7 - Portland Trail Blazers
"Daniels passes really well and generally makes life much easier for his teammates with his unselfishness, his balance and his passing and playmaking."
7 - Portland Trail Blazers
"His feel and ability to initiate offense and defend all over the floor would work nicely in tandem with (Damian) Lillard."
6 - Indiana Pacers
"Daniels has the size and length to be a versatile defender, and he can pass and rebound quite well."
8 - New Orleans Pelicans
"New Orleans could use a big playmaker who can defend multiple positions, and Daniels is rising up draft boards because of his improved jumper."
At age six, Dyson Daniels played junior soccer alongside older brother, Kai, for Ascot-White Hills under-9s.
Even though he was younger and smaller than his opponents, Dyson ran rings around them and had a happy knack of scoring goals.
His natural ability stood out.
Ditto when it came to Australian Rules football.
Daniels, who started his footy with White Hills and moved on to Golden Square, won the BJFL under-12A league best and fairest, was best afield at inter-league level and was selected in the Victorian under-12 team.
"I remember at Junior Braves under-16 games and bottom age under-18 games we had AFL scouts there watching Dyson,'' McCauley said.
"Basketball was always his favourite though - there was never any doubt about that."
Bendigo Pioneers coach Danny O'Bree was still fielding calls from AFL clubs about Daniels last year.
"Dyson came through the footy academy program here and had a very good skill set,'' O'Bree said.
"He was an exceptional mark and was a very good kick. I have no doubt he would have made it.
"When he was 15, AFL recruiters had watched him play and they were still asking me last year about him.
"He's a great kid and he's certainly made the right choice to go down the footy path."
O'Bree did send Daniels a tongue in cheek message about a footy career.
"I told him that I still have a Pioneers jumper for him and a spot on the list as a 19-year-old if he changes his mind,'' O'Bree said.

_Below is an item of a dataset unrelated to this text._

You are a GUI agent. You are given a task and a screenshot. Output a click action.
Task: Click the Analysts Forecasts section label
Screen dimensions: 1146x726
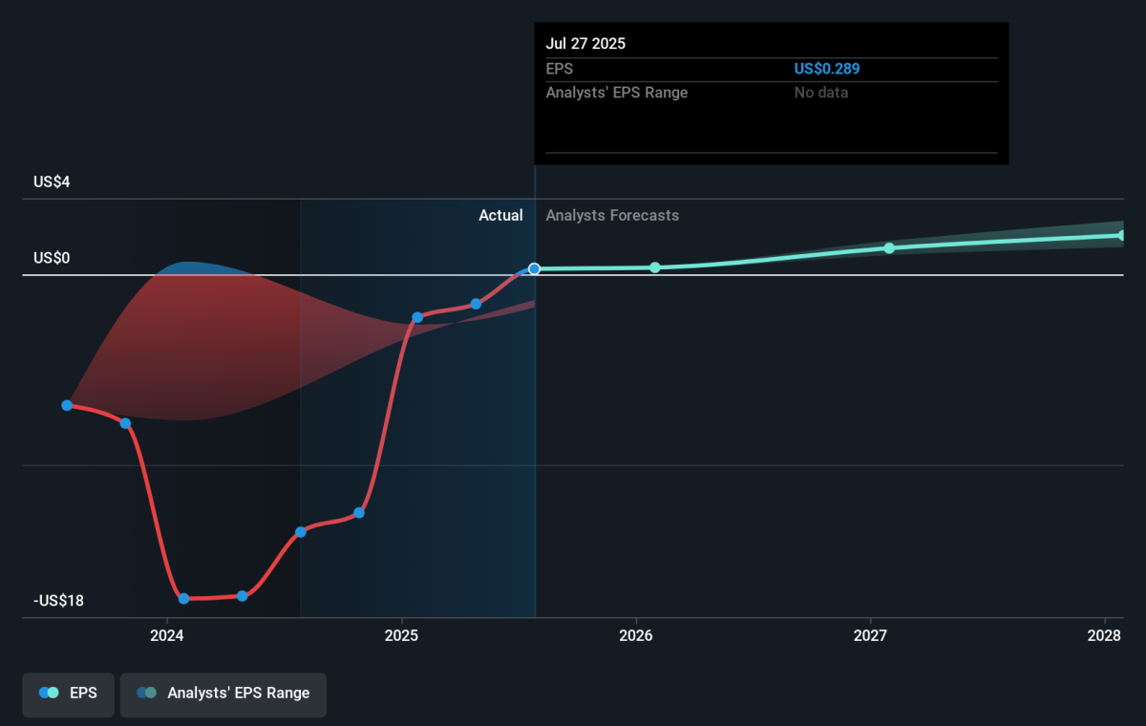tap(612, 215)
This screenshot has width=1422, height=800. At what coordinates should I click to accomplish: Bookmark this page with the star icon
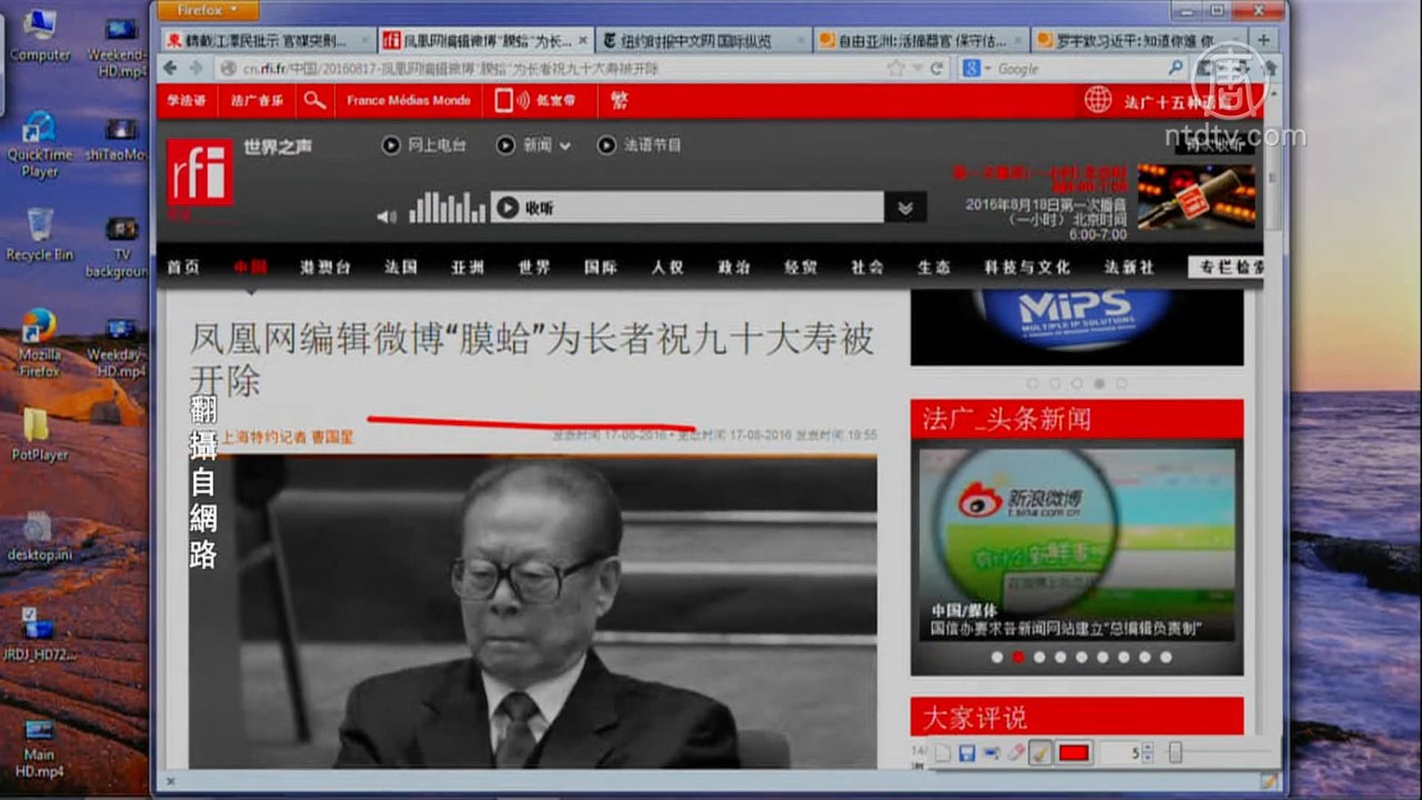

"I also told him the Saints would probably love to have him on their list next year,'' the St Kilda fan added with a chuckle.
No matter how far Daniels goes in the NBA, McCauley said the teenager's journey should inspire every young basketballer in Bendigo.
"It shows our junior kids that there is a pathway in Bendigo, if you work hard enough, you never know what you can achieve,'' McCauley said.
"Kristi Harrower was the first to make a name for Bendigo and now Dyson is the next one coming through.
"It's a credit to him and his family for what he's achieved so far. It's exciting to see what comes next."